Dataset entries:
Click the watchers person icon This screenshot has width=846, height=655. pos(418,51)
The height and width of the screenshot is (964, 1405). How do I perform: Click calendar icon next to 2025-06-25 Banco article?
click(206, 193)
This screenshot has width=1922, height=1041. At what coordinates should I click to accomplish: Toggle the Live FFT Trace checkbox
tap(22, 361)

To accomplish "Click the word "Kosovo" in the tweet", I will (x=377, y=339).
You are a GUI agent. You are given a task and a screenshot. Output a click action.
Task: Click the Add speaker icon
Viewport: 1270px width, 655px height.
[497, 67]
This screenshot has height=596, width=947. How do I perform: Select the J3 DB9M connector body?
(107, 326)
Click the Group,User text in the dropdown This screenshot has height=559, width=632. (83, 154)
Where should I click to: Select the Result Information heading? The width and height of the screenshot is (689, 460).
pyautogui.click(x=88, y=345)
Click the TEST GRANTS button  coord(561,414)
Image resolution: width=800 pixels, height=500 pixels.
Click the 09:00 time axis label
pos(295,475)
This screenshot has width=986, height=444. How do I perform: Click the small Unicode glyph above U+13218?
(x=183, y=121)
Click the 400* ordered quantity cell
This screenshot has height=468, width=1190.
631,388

_Exercise brief_.
Without omitting anything, output the entries exactly.

_Expected output_.
Click the watchers person icon This screenshot has width=846, height=655. pos(418,51)
The height and width of the screenshot is (964, 1405). How do I perform: Click calendar icon next to 2025-06-25 Banco article?
click(206, 193)
This screenshot has width=1922, height=1041. At what coordinates should I click to accomplish: Toggle the Live FFT Trace checkbox
tap(22, 361)

To accomplish "Click the word "Kosovo" in the tweet", I will (x=377, y=339).
You are a GUI agent. You are given a task and a screenshot. Output a click action.
Task: Click the Add speaker icon
Viewport: 1270px width, 655px height.
[497, 67]
This screenshot has height=596, width=947. How do I perform: Select the J3 DB9M connector body?
(107, 326)
Click the Group,User text in the dropdown This screenshot has height=559, width=632. (83, 154)
Where should I click to: Select the Result Information heading? The width and height of the screenshot is (689, 460).
pyautogui.click(x=88, y=345)
Click the TEST GRANTS button  coord(561,414)
Image resolution: width=800 pixels, height=500 pixels.
Click the 09:00 time axis label
pos(295,475)
This screenshot has width=986, height=444. How do I perform: Click the small Unicode glyph above U+13218?
(x=183, y=121)
Click the 400* ordered quantity cell
This screenshot has height=468, width=1190.
631,388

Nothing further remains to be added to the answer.